> [What to work on]:
Continue the article on patient experience and healthcare quality from the point where it stops.

> [Study text]:

By Jeffrey Bendix, Senior Editor, for Medical Economics
Leaving your patients with a good feeling about their office visit may not just help your reviews on websites like Yelp and Healthgrades.com. It could also result in better patient outcomes.
As Americans increasingly use online rankings and reviews when choosing a healthcare provider, a new study suggests a link between the way patients experience their care and other measures of healthcare quality, including adherence, clinical outcomes and patient safety while in a hospital.
The study, published online in Health Care Research and Review, analyzes literature on the association between patient experience measures and other healthcare quality measures. The authors focus on articles that use results of the Consumer Assessments of Healthcare Providers and Systems (CAHPS) and the CAHPS hospital survey, which are considered the most widely used source of patient experience measures. They define “patient experiences” as “any process observable by patients, including subjective experiences, objective experiences and observations of physician, nurse or staff behavior.”
According to Rebecca Anhang Price, Ph.D., the study’s lead author, about two-thirds of the studies reported findings from surveys regarding experiences of outpatient care, with most of those evaluating the relationship between care experiences and patient behaviors, such as adherence to provider recommendations, and processes of care, including adherence to clinical guidelines. “Our findings regarding the relationship between care experiences and clinical outcomes are largely informed by studies in the inpatient setting,” Price adds.
The authors divide their findings into five categories: patient behavior, clinical processes, clinical outcomes, efficiency and safety. In patient behavior they found studies showing that better provider communication is positively associated with adherence to hypoglycemic medications among patients with diabetes, better diabetes self-management among veterans, improved adherence to hypertension medications among African-American patients and to tamoxifen among breast cancer patients.

> [Data excerpt]:
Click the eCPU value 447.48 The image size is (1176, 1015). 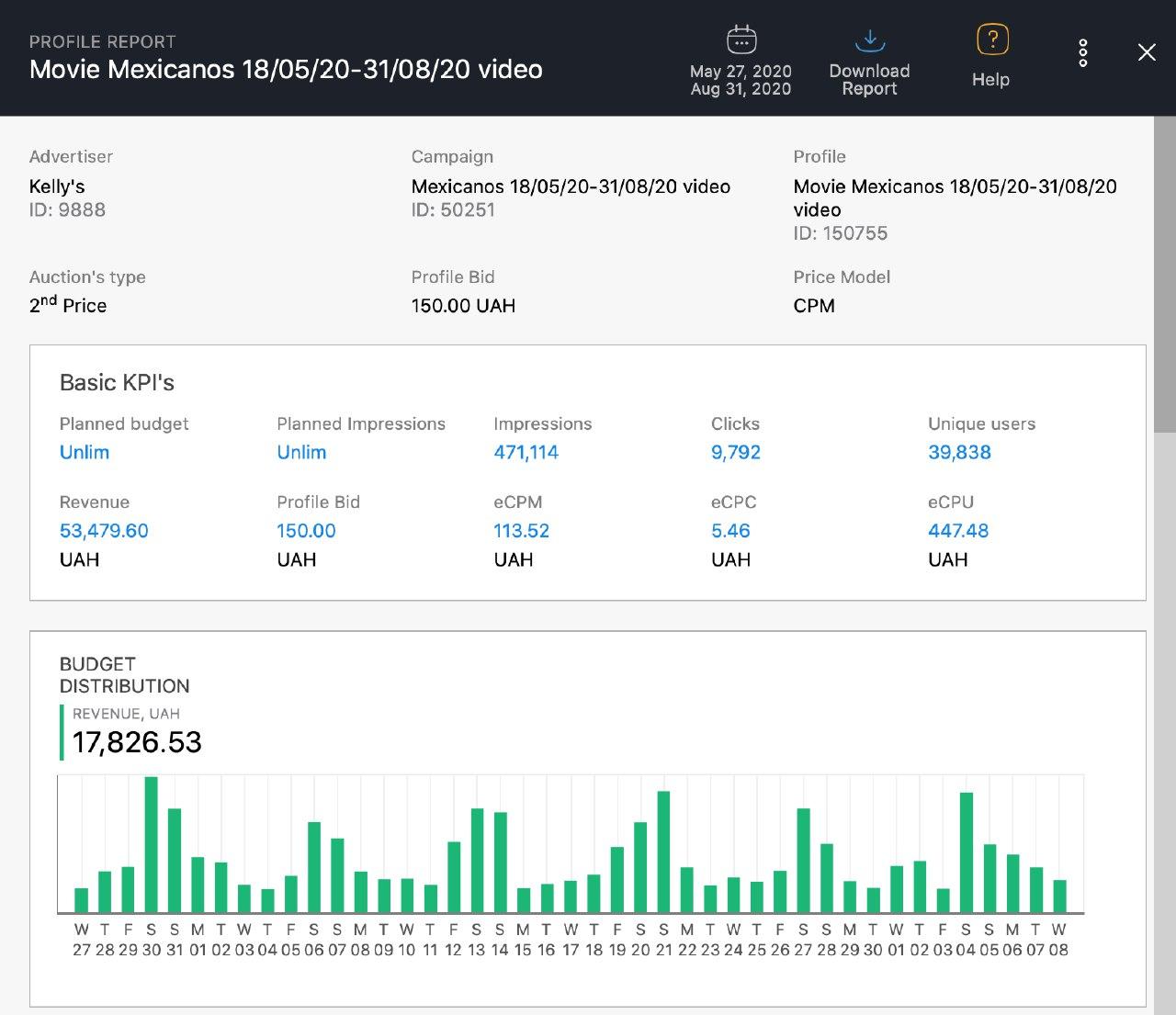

> [Exercise answer]:
In the clinical processes category, patients’ ratings of their hospitals are positively associated with the hospitals’ performance on the Centers for Medicare and Medicaid Services’ process measures for pneumonia, congestive heart failure, acute myocardial infarction (AMI) and surgical care.
Under clinical outcomes, the authors cite a pair of studies showing that, controlling for other factors, patient reports of better patient-centered care have a significant association with better survival one year after discharge for AMI treatment, and higher patient ratings of hospitals were associated with lower hospital inpatient mortality rates among AMI patients.
In the category of efficiency, the authors find that “some aspects of patient-centered care may help to reduce unnecessary healthcare use.” For example, they cite a study showing that patients’ ratings of their hospitals’ care and discharge planning were associated with lower 30-day readmission rates for AMI, heart failure and pneumonia. Another study showed that children whose parents report longer waits for primary care visits were more likely to have emergency department visits for non-urgent reasons than those reporting shorter wait times.
When it comes to safety, the authors say, positive patient experiences have been associated with lower prevalence of patient care complications such as pressure ulcers, post-operative respiratory failure and pulmonary embolism.
The authors conclude by noting that the studies they reviewed “reveal no inherent trade-off between strong performance on patient experience indicators and performance on clinical quality measures. Rather, the empirical evidence indicates that…positive patient experiences, best practice clinical processes, lower hospital readmissions and desirable clinical outcomes are often positively associated across provider organizations.”